Opengl rendering "bypass" with CUDA

Hi All !
I’m trying to modify a render of a 3D model, done with opengl.
This model is projected (rendered) onto camera plane(s), with “gldrawrangeelements” (from a vertex buffer object, and a faces buffer object).
This process is slow .
I was thinking to project all the vertices in parallel with CUDA, to obtain an image “made of points” (so “bypassing” the rendering with opengl ).
How could i proceed ?
Any idea would be greatly appreciated … :tongue:
Thanks !!

Why do you think that this would be faster? And what’s so slow about rendering with OpenGL?

Hi !
Because it incurs
a memory transfer between the CPU and GPU every time the models are ren-
dered to generate 2D image…
Porting the camera projection onto GPU wouldn’t remove the
problem of the CPU-GPU memory transfer ?
Thanks !

Wait, what sysram-vram transfers??

Your vertices and indices to them are in VBOs, thus usually in vram.
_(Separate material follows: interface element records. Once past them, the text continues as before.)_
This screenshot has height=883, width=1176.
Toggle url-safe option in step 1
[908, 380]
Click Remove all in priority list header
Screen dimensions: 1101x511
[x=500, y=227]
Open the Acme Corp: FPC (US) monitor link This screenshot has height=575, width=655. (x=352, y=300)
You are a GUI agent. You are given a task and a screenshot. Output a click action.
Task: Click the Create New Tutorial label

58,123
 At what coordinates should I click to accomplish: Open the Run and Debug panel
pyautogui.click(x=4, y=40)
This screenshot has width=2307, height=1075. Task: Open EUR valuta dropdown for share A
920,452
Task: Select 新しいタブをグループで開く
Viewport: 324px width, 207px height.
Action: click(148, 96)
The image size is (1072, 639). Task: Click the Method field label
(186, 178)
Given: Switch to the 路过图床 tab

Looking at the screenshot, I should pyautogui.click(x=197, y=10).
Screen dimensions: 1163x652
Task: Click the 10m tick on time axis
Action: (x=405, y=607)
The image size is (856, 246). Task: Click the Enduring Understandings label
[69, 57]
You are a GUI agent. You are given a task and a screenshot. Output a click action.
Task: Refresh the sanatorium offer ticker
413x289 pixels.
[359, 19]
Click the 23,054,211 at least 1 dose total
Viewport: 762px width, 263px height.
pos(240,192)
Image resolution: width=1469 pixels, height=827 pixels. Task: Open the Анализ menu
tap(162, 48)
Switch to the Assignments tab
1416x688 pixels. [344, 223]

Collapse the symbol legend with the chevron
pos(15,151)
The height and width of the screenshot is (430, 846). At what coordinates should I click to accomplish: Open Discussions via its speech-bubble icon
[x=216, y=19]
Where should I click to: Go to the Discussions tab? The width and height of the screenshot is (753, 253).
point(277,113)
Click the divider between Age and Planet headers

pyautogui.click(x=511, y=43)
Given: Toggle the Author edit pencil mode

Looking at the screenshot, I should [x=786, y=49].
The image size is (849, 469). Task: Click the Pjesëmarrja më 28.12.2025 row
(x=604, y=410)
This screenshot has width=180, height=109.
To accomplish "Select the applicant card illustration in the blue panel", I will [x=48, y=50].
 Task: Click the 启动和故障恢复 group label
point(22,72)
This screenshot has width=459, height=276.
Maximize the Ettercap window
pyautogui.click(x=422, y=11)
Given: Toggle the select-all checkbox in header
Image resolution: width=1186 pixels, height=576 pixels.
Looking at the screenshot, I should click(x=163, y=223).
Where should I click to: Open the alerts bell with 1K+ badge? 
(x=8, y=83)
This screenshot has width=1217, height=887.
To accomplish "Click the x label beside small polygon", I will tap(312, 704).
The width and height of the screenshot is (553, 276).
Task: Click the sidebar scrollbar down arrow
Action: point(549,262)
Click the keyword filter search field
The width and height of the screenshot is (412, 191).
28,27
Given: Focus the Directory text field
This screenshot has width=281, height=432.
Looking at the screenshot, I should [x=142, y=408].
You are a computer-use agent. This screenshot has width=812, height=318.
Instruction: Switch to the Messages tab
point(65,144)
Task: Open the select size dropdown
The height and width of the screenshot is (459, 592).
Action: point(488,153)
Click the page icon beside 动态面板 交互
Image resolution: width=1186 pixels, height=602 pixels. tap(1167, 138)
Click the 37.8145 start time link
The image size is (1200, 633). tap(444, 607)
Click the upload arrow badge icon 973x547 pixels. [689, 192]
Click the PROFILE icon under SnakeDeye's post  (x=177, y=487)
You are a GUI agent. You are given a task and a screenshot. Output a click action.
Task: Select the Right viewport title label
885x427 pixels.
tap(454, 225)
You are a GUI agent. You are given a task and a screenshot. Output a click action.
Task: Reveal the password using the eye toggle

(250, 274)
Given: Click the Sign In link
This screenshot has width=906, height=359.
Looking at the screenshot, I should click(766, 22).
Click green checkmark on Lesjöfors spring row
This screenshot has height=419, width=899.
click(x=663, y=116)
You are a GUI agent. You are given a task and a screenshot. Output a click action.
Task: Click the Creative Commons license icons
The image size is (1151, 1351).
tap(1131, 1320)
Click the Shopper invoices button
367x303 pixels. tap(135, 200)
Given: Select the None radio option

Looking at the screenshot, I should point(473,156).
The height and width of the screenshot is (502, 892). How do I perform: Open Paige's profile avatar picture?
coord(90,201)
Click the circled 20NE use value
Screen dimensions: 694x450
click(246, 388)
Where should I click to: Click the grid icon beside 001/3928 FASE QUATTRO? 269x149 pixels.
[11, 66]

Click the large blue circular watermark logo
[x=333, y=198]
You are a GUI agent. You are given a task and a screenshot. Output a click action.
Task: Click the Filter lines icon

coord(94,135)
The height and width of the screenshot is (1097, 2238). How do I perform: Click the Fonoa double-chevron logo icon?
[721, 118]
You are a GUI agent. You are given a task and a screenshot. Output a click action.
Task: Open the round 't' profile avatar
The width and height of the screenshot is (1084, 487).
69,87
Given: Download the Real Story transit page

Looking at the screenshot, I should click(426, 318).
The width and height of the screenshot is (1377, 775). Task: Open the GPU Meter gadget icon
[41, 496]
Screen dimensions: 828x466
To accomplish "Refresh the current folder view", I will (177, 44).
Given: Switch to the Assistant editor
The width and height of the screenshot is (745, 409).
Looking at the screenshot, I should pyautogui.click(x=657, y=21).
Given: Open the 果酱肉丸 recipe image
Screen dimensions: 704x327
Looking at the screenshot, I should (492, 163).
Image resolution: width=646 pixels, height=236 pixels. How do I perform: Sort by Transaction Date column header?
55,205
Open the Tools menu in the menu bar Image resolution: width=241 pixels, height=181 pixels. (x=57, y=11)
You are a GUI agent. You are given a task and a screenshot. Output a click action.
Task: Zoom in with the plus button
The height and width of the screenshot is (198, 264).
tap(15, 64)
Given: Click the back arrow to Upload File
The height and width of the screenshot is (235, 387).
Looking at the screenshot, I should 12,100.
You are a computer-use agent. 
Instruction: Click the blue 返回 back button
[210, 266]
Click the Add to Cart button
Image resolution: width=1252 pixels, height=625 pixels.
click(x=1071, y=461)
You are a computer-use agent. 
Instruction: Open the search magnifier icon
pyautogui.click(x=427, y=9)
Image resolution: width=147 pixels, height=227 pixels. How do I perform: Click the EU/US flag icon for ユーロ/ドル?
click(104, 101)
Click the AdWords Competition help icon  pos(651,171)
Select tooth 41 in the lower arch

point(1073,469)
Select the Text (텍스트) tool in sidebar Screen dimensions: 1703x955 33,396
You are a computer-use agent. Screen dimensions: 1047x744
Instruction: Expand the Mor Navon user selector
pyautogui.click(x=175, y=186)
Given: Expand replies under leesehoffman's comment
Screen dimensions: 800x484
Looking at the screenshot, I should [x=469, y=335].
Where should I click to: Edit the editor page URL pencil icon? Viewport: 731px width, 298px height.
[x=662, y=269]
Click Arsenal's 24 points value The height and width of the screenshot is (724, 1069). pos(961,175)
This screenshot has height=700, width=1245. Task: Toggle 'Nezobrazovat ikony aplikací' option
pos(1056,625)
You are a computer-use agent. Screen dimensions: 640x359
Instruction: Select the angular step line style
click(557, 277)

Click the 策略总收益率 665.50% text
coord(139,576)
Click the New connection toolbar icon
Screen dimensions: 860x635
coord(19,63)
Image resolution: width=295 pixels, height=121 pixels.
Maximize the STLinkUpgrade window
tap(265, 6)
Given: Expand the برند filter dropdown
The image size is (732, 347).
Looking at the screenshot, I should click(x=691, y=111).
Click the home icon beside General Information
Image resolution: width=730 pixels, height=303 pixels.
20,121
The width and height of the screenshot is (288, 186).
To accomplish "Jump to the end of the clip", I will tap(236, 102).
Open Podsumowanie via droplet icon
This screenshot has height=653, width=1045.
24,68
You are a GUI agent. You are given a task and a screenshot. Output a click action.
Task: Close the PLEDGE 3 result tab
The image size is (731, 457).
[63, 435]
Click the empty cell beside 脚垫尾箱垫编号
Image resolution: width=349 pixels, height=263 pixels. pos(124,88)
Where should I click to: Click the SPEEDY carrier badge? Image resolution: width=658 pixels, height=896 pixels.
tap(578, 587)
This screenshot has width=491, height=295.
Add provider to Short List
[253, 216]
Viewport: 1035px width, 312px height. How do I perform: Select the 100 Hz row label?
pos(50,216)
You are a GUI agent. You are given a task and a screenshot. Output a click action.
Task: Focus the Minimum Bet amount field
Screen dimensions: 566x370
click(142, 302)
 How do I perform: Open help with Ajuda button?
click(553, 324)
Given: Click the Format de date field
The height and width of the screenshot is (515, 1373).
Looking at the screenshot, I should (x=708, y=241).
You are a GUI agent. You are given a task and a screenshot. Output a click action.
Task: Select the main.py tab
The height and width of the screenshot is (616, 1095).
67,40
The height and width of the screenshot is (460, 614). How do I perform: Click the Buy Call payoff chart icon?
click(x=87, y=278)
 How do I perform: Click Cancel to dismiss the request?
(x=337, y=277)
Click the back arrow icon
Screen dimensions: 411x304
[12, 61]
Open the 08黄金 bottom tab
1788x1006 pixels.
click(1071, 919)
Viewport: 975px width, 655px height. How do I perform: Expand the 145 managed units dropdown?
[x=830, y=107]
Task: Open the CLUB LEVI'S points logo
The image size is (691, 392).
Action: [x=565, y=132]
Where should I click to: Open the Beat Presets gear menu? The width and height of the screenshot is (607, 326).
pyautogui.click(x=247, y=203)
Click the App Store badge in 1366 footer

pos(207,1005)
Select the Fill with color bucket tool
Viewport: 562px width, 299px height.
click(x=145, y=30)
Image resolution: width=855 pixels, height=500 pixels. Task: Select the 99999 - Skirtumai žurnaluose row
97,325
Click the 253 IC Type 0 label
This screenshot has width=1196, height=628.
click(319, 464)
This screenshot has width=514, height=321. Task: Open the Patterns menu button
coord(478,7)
The gpu fetches them from there (vram) and calculates vertices and fragments in parallel on its 100-2000 cores. And writes the non-rejected fragments onto the framebuffer (vram).
Where exactly is sysram involved here? Except for the 50-60 bytes for the command FIFO per drawcall.

Use a display list, or some modern equivalent. VBOs ? that would solve the problem.